First, let's grab our data
planet_source = untar_data(URLs.PLANET_SAMPLE)
df = pd.read_csv(planet_source/'labels.csv')
Now let's look at how it's stored. Our DataFrame is formatted so our images filename is the first column, and the labels in the second
df.head()
Note: due to some class imbalance issues, there is only one instance of the tag blow_down. As a result we will drop it since there is just one and oversampling would not make sense in this case:
df = df[df['tags'] != 'blow_down clear primary road']
batch_tfms = aug_transforms(flip_vert=True, max_lighting=0.1, max_zoom=1.05, max_warp=0.)
planet = DataBlock(blocks=(ImageBlock, MultiCategoryBlock),
get_x=ColReader(0, pref=f'{planet_source}/train/', suff='.jpg'),
splitter=RandomSplitter(),
get_y=ColReader(1, label_delim=' '),
batch_tfms = batch_tfms)
- Multi-label so we want a
MultiCategoryBlock get_xandget_ydefine how we expect to grab our dataColReaderworks with PandasDataFrames
Now we can dataloaders by passing in our source folder
dls = planet.dataloaders(df)
dls.show_batch(max_n=9, figsize=(12,9))
Method 2: Lambda's
This next version will instead use lambda functions to grab our image names, which get's rid of the ColReader, if you're more familiar with these
blocks = (ImageBlock, MultiCategoryBlock)
First let's try our get_x. Our lambda function needs to return a Path() to our particular image. This can be done by including f'{x[0]}.jpg'
But what is that even doing? Let's take a look
get_x = lambda x:planet_source/'train'/f'{x[0]}.jpg'
If we pass in one row of our DataFrame, we should expect to see the entire path laid out in front of us!
val = df.values[0]; val
get_x(df.values[0])
Which it does! A nice, simple, and clean way to grab our paths. Let's see how our y getter will look like
get_y = lambda x:x[1].split(' ')
Looks fairly close to the previous version, if you pay attention. Remember that our x is the DataFrame's values, so if we grab position 1 from earlier, we can see that it's our labels!

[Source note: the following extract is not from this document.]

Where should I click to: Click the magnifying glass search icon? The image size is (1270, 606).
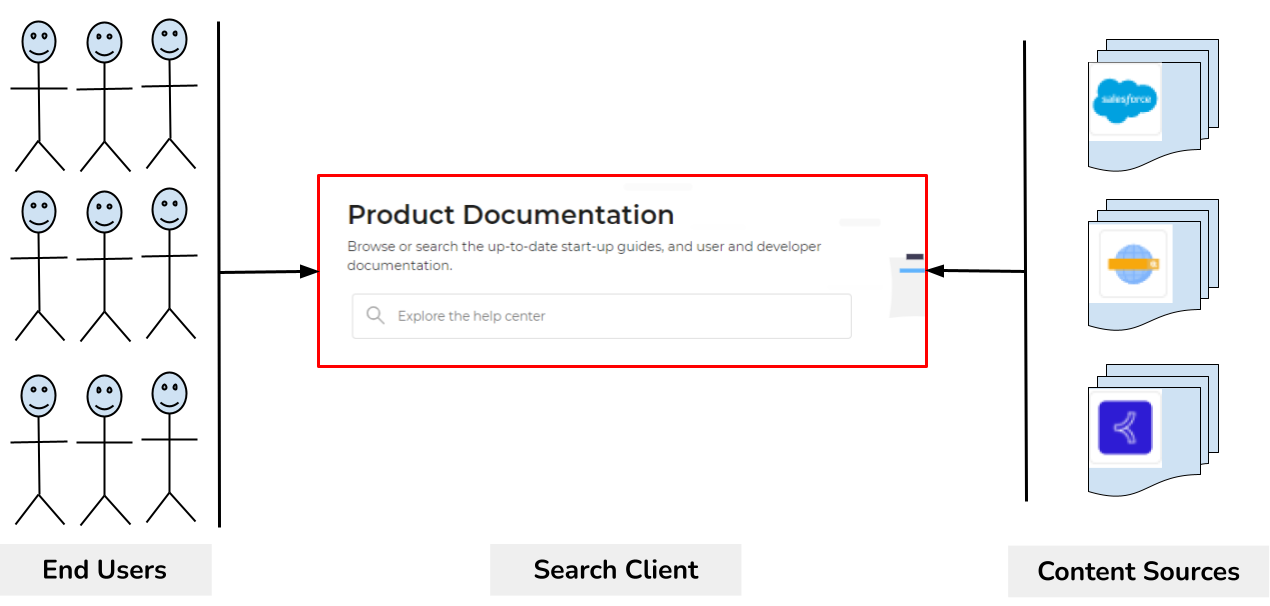(x=375, y=316)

Let's make our full PipeLine now that we're sure everything will work
planet = DataBlock(blocks=blocks,
get_x=get_x,
splitter=RandomSplitter(),
get_y=get_y,
batch_tfms=batch_tfms)
dls = planet.dataloaders(df)
dls.show_batch(max_n=9, figsize=(12,9))
That previous one worked fine, but shouldn't I be able to do a one-liner? Since it's all right there instead of defining our get_x and get_y? There IS! We can create our own function, where we should expect to return both an x and a y value. Let's make one
def _planet_items(x): return (
f'{planet_source}/train/'+x.image_name+'.jpg', x.tags.str.split())

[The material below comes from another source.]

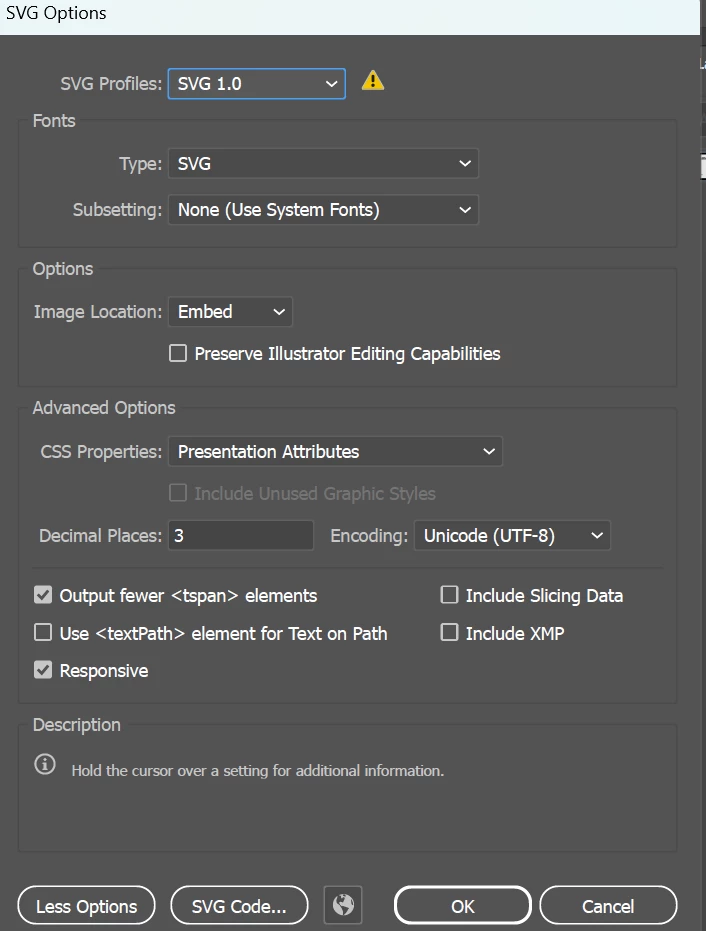This screenshot has width=706, height=931.
Task: Open the Encoding dropdown
Action: click(512, 536)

Our DataBlock now looks like so:
planet = DataBlock.from_columns(blocks=(ImageBlock, MultiCategoryBlock),
get_items = _planet_items,
splitter=RandomSplitter(),
batch_tfms=batch_tfms)
That's all our DataBlock needs if we can plan accordingly. Looks pretty clean!
dls = planet.dataloaders(df)
dls.show_batch(max_n=9, figsize=(12,9))
from torchvision.models import resnet34
We'll use accuracy_multi for multi-classificaiton
from fastai.metrics import accuracy_multi
learn = cnn_learner(dls, resnet34, pretrained=True, metrics=[accuracy_multi])
Model results are on a scale with a threshold instead of exact, allows for "it's not any" due to a sigmoid activation in the loss function
class BCEWithLogitsLossFlat(BaseLoss):
"Same as `nn.BCEWithLogitsLoss`, but flattens input and target."
@use_kwargs_dict(keep=True, weight=None, reduction='mean', pos_weight=None)
def __init__(self, *args, axis=-1, floatify=True, thresh=0.5, **kwargs):
if kwargs.get('pos_weight', None) is not None and kwargs.get('flatten', None) is True:
raise ValueError("`flatten` must be False when using `pos_weight` to avoid a RuntimeError due to shape mismatch")
if kwargs.get('pos_weight', None) is not None: kwargs['flatten'] = False
super().__init__(nn.BCEWithLogitsLoss, *args, axis=axis, floatify=floatify, is_2d=False, **kwargs)
self.thresh = thresh
def decodes(self, x): return x>self.thresh
def activation(self, x): return torch.sigmoid(x)
learn.loss_func = BCEWithLogitsLossFlat()
We'll find a good learning rate
learn.lr_find()
And train! (we'll also used mixed precision too!)
lr = 1e-2
learn = learn.to_fp16()
learn.fit_one_cycle(5, slice(lr))
Great! Let's save and unfreeze to train the rest of our model!
learn.save('stage-1')
learn.unfreeze()
learn.lr_find()
We can now go through and use a learning rate around 1e-5 or so, and then have an ending learning rate five times smaller than our starting
learn.fit_one_cycle(5, slice(1e-5, lr/5))
learn.show_results(figsize=(15,15))